Help with interview questions
Hello, these are two questions asked on interview for trading firms, any help would be appreciated:)
1.) If the probability of of seeing at least 1 car in an hour is 544/625, what's the probability of seeing no cars in a 15 minute interval?
This question doesn't seem like a pretty hard one, but the problem for me is that we don't know a thing about distribution of this random variable.
2.) Two choices: A: 26 black, 26 Red B: random 26 card from the deck of 52 cards. Take the first two cards, if same color, you win $1, otherwise you lose $1. Which deck is best for you if you are playing? Why?
Considering Bayes's formula, I would know how to calculate probability of getting two cards of the same color, but only in theory. Is there a smarter way to solve this, but with a bit of precision?
1) Let the probability of seeing no cars in 15mins be p. Assuming independence, the probability of seeing no cars in 60mins is p^4. You are given 1-p^4 = 544/625 ( P(no cars in 1hr) = 1 - P(at least 1 car in 1hr) ). Hence, p = 3/5.

## Given exercise A
Retype the entire thread on the two interview questions, word for word.

## Dataset items

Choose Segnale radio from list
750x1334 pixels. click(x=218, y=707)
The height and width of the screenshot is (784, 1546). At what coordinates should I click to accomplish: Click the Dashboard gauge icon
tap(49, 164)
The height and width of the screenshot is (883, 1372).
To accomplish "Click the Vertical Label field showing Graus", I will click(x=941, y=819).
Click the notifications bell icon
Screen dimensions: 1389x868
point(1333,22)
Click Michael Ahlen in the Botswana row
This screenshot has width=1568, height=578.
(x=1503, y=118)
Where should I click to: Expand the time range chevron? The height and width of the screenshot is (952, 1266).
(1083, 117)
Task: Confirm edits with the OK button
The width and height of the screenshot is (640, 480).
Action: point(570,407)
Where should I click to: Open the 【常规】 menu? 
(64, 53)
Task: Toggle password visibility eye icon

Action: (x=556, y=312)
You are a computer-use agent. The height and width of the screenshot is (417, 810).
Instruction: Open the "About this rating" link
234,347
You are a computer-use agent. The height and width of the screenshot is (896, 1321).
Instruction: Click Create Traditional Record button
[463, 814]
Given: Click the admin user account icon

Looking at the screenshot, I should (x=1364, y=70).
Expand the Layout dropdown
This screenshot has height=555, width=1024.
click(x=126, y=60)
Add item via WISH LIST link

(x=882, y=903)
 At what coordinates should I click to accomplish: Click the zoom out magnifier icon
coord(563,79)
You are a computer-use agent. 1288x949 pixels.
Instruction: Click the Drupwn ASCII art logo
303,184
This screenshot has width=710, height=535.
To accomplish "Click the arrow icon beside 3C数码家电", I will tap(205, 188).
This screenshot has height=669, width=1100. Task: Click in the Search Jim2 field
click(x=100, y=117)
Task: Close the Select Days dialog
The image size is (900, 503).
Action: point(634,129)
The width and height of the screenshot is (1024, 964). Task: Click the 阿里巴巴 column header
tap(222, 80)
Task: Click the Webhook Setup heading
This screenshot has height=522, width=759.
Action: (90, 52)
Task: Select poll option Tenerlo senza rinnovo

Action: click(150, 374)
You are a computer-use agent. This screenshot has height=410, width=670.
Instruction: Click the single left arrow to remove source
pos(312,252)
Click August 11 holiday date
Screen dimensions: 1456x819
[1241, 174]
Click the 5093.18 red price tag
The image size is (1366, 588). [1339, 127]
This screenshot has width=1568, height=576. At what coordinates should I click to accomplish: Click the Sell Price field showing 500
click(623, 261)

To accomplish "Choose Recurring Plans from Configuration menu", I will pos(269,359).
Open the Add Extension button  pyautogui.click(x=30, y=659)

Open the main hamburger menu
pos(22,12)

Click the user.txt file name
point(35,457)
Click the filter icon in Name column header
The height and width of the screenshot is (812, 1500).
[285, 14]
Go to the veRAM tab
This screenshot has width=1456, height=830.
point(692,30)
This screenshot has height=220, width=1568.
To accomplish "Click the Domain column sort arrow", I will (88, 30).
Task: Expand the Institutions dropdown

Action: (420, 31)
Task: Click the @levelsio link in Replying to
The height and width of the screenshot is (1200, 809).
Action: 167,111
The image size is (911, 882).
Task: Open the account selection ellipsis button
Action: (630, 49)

## Given exercise B
Update the rows from the line containing "Click the filter icon in Name column header" down through the last row, changing "dropdown" to "drop-down list" and leaving everything else as it is. Give only those lines.

## Reply A
Help with interview questions
Hello, these are two questions asked on interview for trading firms, any help would be appreciated:)
1.) If the probability of of seeing at least 1 car in an hour is 544/625, what's the probability of seeing no cars in a 15 minute interval?
This question doesn't seem like a pretty hard one, but the problem for me is that we don't know a thing about distribution of this random variable.
2.) Two choices: A: 26 black, 26 Red B: random 26 card from the deck of 52 cards. Take the first two cards, if same color, you win $1, otherwise you lose $1. Which deck is best for you if you are playing? Why?
Considering Bayes's formula, I would know how to calculate probability of getting two cards of the same color, but only in theory. Is there a smarter way to solve this, but with a bit of precision?
1) Let the probability of seeing no cars in 15mins be p. Assuming independence, the probability of seeing no cars in 60mins is p^4. You are given 1-p^4 = 544/625 ( P(no cars in 1hr) = 1 - P(at least 1 car in 1hr) ). Hence, p = 3/5.

## Reply B
Click the filter icon in Name column header
The height and width of the screenshot is (812, 1500).
[285, 14]
Go to the veRAM tab
This screenshot has width=1456, height=830.
point(692,30)
This screenshot has height=220, width=1568.
To accomplish "Click the Domain column sort arrow", I will (88, 30).
Task: Expand the Institutions drop-down list

Action: (420, 31)
Task: Click the @levelsio link in Replying to
The height and width of the screenshot is (1200, 809).
Action: 167,111
The image size is (911, 882).
Task: Open the account selection ellipsis button
Action: (630, 49)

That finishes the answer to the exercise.